Kinder sind da schnell. Die brauchen genau eine Minute, dann wissen die genau, was läuft. Wenn wir Probetrainer haben, dann schauen die anderen zweimal hin, und wissen sofort: Mit dem mag ich spielen, weil der ist gut, und dann gewinne ich. Oder mit dem mag ich nicht zusammenspielen, weil ich verlieren werde.
Wenn sie jetzt ohnehin nur noch sehr gute Spieler haben, fällt dann ja das Aussortieren weg?

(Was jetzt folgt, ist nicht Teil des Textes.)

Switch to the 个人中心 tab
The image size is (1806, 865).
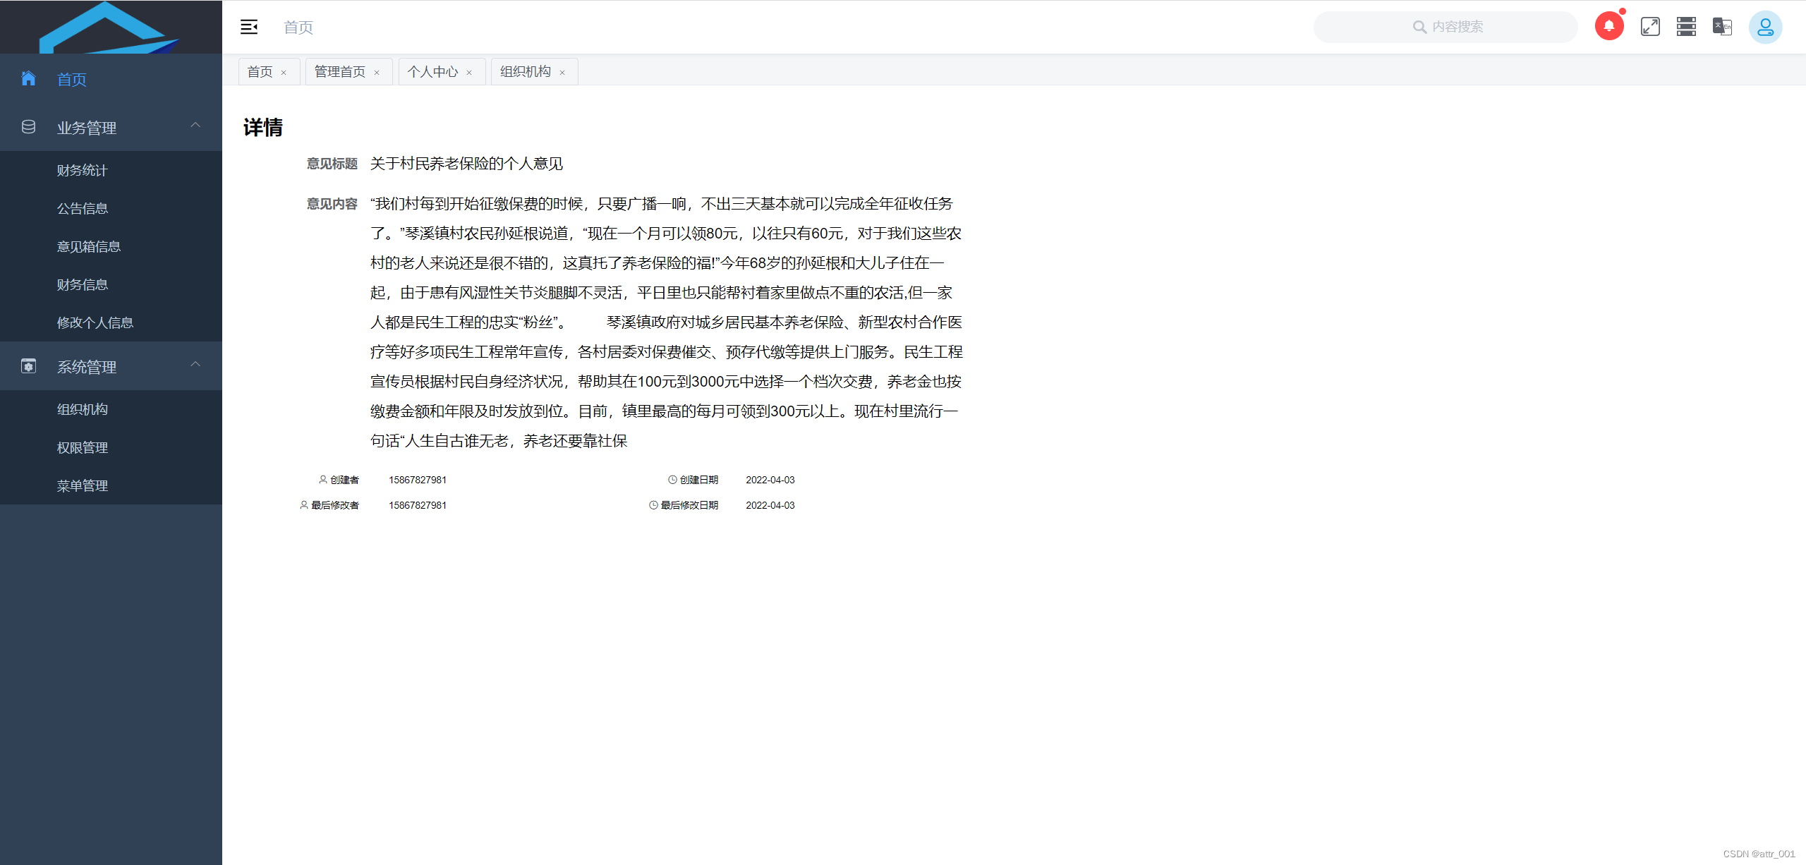click(432, 72)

Nein, das gibt es schon. Wenn wir hier einen Neunt- oder Zehntbesten haben, und es kommt einer, der der Beste ist, dann muss der Zehntbeste gehen. Ich könnte jede Woche fünf neue nehmen, dann ist die Kabine in einem Monat voll. Was mache ich dann? Dann kann ich weder trainieren noch spielen. Es ist ja eigentlich schlimm, unter der Woche 30 Kinder trainieren zu lassen, und am Wochenende dürfen gerade mal zehn davon spielen. Die trainieren doch, weil sie spielen wollen. Die wollen ein Match spielen. Es gibt Mannschaften, da sind 30 im Kader. Da sagt der Trainer am Donnerstag zu 20 von ihnen: Danke, aber ihr habt am Wochenende frei. Für die bricht doch eine Welt zusammen.
Deshalb aussortieren.
Deshalb sage ich: das Kind lieber weggeben, so hart das auch ist. Es soll lieber bei einem kleinen Verein spielen, dort ist es der Beste, spielt oft oder immer. Viele Wege führen nach Rom. Nicht nur die Austria. Also diesen Druck, man muss bei der Austria oder bei Rapid sein, finde ich nicht so gut. Viele Eltern sehen es eh ein. Manche sehen es nicht ein. Da bricht für die Eltern eine größere Welt zusammen als für die Kinder. Aber ich tue dem Kind damit nichts Gutes. Denn, wie gesagt: Die Kinder sind brutal. Wenn eines leistungsmäßig abfällt, und ich lasse im Training die Mannschaften wählen, dann bleibt das immer über. Jede Woche, drei Mal. Und das ist ja nicht gut für das Kind, für sein Selbstwertgefühl.
Sind hier alle Trainer auch pädagogisch ausgebildet?
Das müssen sie nicht. Aber wir haben ein paar Lehrer, vor allem bei den Kleinen. Früher gab es kritische Stimmen, die meinten, es gäbe hier zu viel Lehrer im Verein. Ich finde es aber wichtig. Was habe ich davon, wenn ich 7000 Übungen kenne, aber die Kinder weinen im Training?